While life expectancy in Pakistan remains below the global average (66 years compared with 71.4 years worldwide), the country is also grappling with one of the most serious health threats of our time: diabetes.

According to the International Diabetes Federation (IDF), Pakistan had 34.5 million adults aged 20–79 living with diabetes in 2024, ranking fourth globally behind China (148 million), India (90 million), and the United States (38.5 million). Projections suggest that by 2050, this number will rise to 70.2 million, moving Pakistan to third place globally.
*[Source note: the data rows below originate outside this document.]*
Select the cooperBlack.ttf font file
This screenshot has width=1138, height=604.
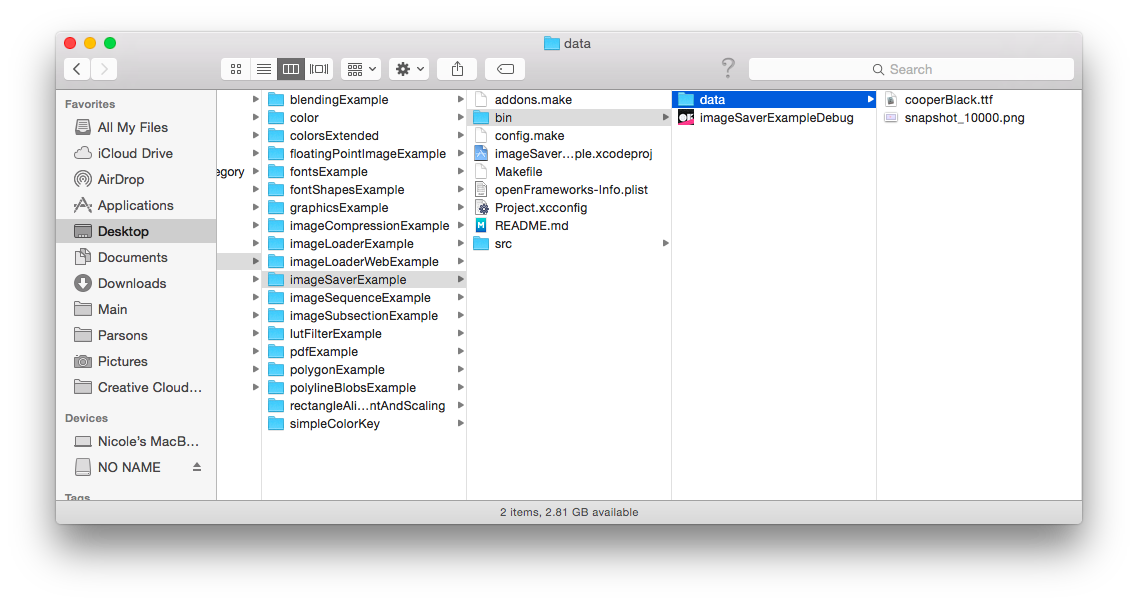tap(952, 99)
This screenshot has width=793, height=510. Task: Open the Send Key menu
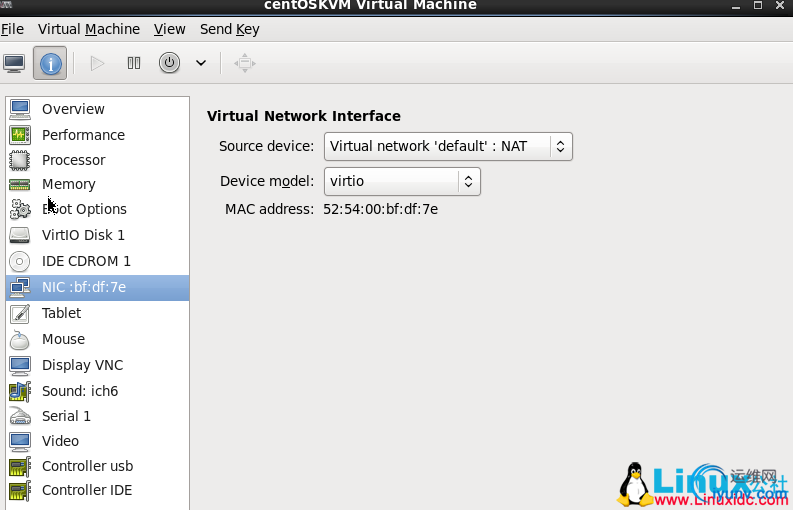[x=229, y=29]
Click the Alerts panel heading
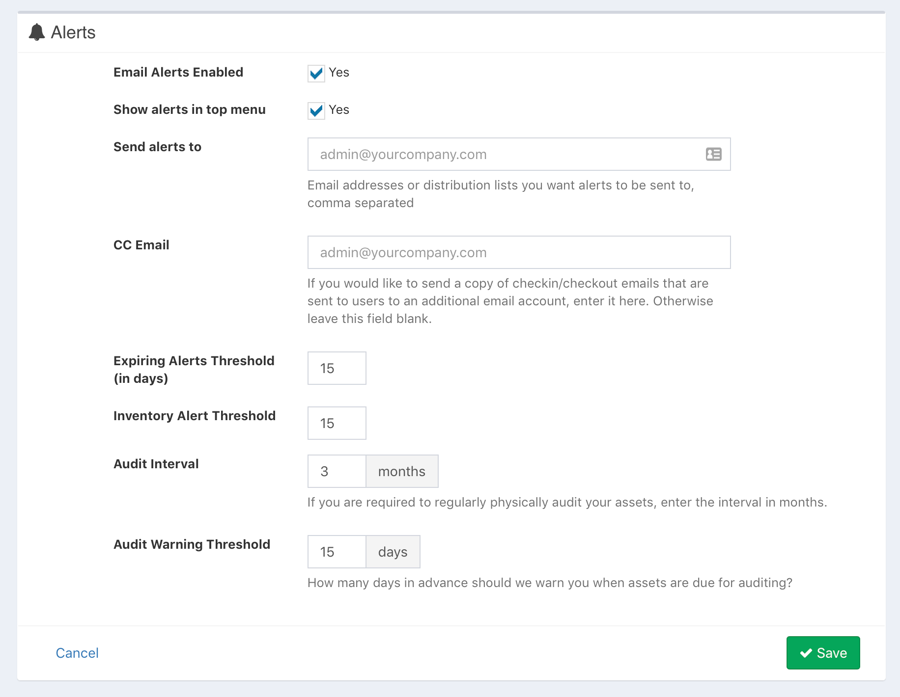Screen dimensions: 900x697 73,32
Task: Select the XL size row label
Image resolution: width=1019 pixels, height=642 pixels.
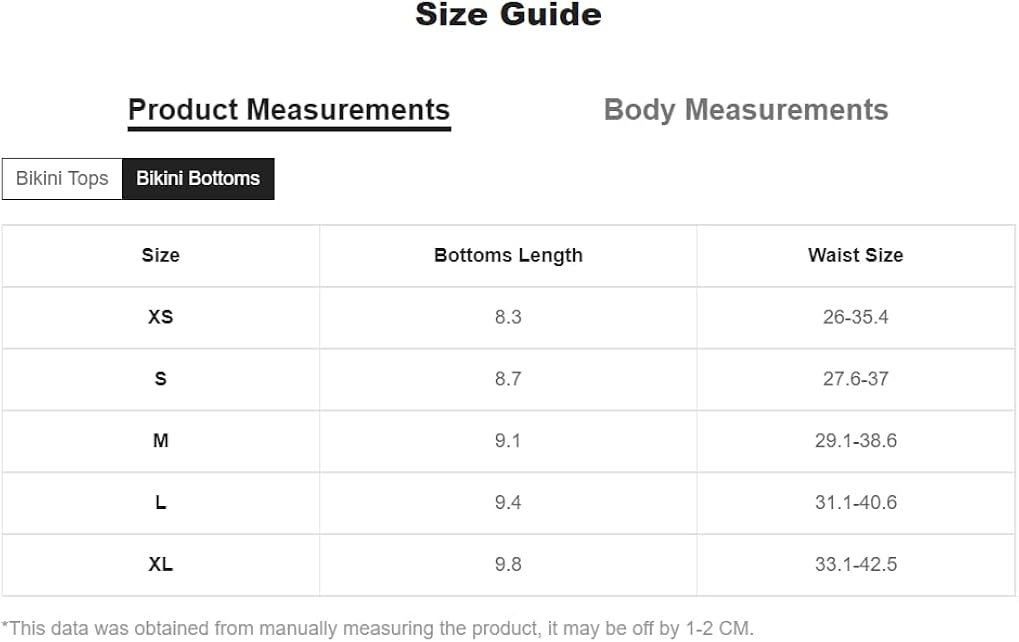Action: tap(160, 565)
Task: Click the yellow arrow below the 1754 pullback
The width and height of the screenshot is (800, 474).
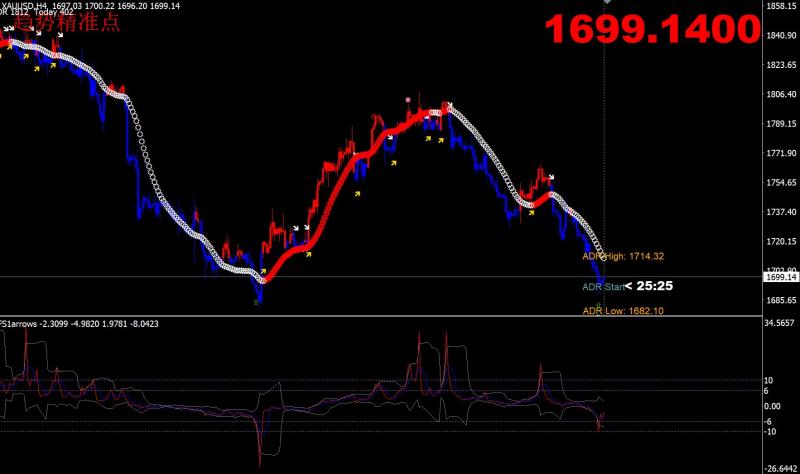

What makes the situation particularly alarming is that Pakistan’s age-standardised diabetes prevalence is the highest in the world, at 31.4 percent in 2024. This means that nearly one in three adults in Pakistan is living with diabetes.

Among older adults, 4.2 million people aged 65–99 are already managing the condition, placing a growing burden on families caring for elderly relatives.

But what has brought Pakistan to these catastrophic levels?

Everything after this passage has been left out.